„Hier haben die Krähen noch eine Domäne“

■ Interview mit dem Dortmunder Rechtsanwalt Christoph-M. Stegers, Verteidiger in vielen Arzt-Haftungsprozessen, über die Chance von geschädigten Patienten, vor Gericht Recht zu bekommen / Freisprüche und Einstellung der Verfahren als Regel

Das milde Urteil im Prozeß gegen den Hamburger Orthopädieprofessor Rupprecht Bernbeck ist von den betroffenen PatientInnen mit Empörung aufgenommen worden. Die hohen Geldsummen, die sie in einem früheren Vergleichsverfahren vom Hamburger Senat und der Allianz -Versicherung erhalten haben, können sie für ihre Verkrüpplungen nicht „entschädigen“. Im Gespräch mit der taz erläutert der Dortmunder Rechtsanwalt Christoph-M. Stegers, warum Ärzte in Strafprozessen so gute Chancen haben.

taz: Muß der Arzt hierzulande den Staatsanwalt fürchten?

**Auszug aus Daten**
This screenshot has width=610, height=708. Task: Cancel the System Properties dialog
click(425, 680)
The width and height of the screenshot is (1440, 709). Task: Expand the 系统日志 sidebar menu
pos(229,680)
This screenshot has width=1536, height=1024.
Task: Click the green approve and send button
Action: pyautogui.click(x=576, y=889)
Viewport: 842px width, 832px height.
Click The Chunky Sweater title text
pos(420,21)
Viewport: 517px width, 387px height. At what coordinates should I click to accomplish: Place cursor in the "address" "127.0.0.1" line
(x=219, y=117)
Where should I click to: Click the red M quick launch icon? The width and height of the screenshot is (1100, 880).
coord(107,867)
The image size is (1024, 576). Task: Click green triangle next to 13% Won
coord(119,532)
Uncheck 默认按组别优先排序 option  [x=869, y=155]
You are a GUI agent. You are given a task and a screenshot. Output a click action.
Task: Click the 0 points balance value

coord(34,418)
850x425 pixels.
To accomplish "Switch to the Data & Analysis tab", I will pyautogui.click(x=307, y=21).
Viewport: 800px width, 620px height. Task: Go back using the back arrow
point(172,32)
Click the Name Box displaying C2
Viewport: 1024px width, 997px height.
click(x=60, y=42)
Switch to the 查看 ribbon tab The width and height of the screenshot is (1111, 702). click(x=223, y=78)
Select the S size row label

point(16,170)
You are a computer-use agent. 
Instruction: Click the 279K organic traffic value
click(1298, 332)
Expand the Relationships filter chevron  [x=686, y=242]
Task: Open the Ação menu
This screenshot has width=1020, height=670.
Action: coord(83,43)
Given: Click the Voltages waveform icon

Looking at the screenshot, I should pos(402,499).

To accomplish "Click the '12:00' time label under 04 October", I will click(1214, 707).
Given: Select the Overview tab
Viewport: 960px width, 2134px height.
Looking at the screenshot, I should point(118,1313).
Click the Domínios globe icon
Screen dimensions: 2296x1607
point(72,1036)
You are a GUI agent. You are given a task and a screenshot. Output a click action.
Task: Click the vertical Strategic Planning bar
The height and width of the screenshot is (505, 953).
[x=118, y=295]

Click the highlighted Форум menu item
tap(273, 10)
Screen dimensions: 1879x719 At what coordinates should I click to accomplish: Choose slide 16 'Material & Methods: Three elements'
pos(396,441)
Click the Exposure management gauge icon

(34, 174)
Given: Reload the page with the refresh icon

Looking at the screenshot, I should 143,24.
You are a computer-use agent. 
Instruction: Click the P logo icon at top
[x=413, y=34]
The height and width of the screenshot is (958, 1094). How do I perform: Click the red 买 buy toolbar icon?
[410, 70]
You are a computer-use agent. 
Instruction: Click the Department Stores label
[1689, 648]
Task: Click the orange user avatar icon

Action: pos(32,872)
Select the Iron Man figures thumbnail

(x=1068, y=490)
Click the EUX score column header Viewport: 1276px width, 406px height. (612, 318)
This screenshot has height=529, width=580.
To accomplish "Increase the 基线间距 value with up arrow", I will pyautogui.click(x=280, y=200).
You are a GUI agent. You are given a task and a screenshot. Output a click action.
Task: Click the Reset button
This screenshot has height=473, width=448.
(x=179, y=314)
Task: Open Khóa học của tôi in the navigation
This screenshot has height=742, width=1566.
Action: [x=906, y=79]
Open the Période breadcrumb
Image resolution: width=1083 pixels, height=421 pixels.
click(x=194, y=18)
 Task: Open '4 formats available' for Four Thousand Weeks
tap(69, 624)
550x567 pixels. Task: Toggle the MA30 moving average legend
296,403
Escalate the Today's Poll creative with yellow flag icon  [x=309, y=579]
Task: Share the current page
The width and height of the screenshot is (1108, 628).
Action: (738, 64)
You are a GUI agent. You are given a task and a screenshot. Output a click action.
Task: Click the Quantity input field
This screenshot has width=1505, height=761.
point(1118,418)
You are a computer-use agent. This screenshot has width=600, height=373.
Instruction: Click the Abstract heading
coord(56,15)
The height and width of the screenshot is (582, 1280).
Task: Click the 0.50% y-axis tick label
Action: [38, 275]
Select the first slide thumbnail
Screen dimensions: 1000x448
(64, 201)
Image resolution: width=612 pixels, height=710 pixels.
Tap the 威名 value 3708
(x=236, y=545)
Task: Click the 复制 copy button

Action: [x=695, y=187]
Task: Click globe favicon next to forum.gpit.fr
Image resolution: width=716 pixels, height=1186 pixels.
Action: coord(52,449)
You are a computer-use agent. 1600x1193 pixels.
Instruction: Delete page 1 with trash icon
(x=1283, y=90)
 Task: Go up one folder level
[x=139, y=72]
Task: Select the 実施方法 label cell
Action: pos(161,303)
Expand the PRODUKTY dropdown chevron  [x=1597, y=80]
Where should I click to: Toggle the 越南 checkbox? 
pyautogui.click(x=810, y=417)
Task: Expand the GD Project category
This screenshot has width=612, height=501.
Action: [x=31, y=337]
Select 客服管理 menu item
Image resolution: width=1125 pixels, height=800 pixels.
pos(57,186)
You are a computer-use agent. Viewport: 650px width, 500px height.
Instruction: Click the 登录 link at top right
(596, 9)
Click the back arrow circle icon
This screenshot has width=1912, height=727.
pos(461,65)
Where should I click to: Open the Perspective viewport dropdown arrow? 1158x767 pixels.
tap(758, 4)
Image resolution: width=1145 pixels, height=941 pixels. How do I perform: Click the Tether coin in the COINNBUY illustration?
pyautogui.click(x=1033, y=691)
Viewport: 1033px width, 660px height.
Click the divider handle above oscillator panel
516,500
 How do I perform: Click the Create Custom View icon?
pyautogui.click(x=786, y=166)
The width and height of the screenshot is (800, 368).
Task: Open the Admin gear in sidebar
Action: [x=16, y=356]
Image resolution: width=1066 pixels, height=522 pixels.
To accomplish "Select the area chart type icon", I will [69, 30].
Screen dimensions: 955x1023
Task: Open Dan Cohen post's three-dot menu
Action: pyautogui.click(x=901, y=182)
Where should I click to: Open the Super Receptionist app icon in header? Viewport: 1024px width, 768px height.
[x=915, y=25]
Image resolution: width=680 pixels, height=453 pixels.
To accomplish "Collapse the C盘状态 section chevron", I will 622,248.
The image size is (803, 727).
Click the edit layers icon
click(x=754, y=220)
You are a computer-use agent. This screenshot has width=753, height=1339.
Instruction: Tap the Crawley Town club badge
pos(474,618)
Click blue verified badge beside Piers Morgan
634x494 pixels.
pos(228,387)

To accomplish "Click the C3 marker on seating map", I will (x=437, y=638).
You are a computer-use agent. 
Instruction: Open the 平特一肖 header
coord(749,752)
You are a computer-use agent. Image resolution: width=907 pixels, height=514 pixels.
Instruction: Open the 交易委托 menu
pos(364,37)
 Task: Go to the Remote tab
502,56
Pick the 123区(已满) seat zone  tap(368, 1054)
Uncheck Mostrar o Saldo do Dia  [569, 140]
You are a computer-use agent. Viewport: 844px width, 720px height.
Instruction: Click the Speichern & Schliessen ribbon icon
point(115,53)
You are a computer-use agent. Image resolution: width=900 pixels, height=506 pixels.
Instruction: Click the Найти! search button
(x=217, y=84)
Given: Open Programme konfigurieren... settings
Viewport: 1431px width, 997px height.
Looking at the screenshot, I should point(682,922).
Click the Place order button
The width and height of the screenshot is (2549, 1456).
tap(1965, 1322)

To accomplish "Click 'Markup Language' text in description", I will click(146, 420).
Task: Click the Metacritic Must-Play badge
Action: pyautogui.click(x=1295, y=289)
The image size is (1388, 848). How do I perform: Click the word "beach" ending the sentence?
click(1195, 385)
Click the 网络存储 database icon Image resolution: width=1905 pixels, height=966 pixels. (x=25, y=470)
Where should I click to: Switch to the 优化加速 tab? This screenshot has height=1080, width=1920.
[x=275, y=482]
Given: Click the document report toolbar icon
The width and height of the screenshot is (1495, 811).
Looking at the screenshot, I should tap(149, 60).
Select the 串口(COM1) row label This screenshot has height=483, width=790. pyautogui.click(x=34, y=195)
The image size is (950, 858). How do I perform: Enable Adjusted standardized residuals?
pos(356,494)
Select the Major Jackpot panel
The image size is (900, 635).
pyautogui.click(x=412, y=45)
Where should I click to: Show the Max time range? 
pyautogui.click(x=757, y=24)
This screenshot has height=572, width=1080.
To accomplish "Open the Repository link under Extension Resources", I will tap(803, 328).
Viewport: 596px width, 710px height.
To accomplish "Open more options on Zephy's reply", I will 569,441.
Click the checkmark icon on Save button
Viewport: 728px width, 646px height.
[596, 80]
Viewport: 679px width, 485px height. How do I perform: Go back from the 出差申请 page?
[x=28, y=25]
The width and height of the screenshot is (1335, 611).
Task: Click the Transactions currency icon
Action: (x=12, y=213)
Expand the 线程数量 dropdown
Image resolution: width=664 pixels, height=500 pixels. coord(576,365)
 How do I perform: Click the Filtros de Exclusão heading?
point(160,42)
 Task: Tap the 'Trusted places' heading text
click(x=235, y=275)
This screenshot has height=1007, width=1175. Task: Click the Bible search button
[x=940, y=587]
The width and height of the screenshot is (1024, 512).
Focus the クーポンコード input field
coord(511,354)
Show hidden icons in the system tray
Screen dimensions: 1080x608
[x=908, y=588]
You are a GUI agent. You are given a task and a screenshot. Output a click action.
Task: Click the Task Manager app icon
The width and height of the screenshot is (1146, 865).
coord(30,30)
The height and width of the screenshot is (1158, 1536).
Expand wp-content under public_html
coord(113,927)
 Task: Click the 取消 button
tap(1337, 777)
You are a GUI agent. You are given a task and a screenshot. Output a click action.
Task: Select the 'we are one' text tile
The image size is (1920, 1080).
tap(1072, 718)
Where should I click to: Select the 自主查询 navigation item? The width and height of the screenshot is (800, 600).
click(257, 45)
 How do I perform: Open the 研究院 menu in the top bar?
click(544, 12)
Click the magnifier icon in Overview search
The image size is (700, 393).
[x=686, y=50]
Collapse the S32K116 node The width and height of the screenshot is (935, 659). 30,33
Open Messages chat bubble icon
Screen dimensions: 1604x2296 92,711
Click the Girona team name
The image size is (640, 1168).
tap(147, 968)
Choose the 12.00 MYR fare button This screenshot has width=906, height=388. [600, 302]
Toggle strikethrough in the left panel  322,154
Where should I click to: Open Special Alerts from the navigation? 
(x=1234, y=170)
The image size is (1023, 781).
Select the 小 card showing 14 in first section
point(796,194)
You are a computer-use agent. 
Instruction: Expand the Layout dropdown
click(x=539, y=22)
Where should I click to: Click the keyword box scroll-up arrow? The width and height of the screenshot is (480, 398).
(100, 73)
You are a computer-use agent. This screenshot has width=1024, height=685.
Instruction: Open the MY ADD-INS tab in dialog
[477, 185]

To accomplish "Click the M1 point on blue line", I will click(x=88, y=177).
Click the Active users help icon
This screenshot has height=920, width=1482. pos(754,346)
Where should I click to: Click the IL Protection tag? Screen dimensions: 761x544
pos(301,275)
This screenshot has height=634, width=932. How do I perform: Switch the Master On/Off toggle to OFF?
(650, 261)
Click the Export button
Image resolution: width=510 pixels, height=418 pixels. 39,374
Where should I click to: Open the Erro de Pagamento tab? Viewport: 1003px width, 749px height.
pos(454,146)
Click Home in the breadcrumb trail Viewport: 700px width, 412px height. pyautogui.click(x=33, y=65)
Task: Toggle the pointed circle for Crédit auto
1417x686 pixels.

**Zu erledigende Aufgaben**
(a) Beantworte anhand des vorliegenden Textes diese Fragen:
(i) In welcher Stadt ist der befragte Rechtsanwalt tätig?
(ii) Von wem haben die Patientinnen und Patienten in dem früheren Vergleichsverfahren Geld bekommen?
(iii) In welchem Fach ist Rupprecht Bernbeck Professor?
(b) Worüber sind die betroffenen Patientinnen und Patienten laut dem vorliegenden Text empört, und was sagt der Text über das Geld aus dem früheren Vergleich? Antworte in ein bis drei Sätzen.

**Lösungen**
(a)
(i) In Dortmund.
(ii) Vom Hamburger Senat und von der Allianz-Versicherung.
(iii) In der Orthopädie.

(b) Sie sind empört über das milde Urteil im Prozess gegen Rupprecht Bernbeck. Die hohen Geldsummen, die sie im früheren Vergleich erhalten haben, können ihre Verkrüpplungen laut Text nicht „entschädigen“.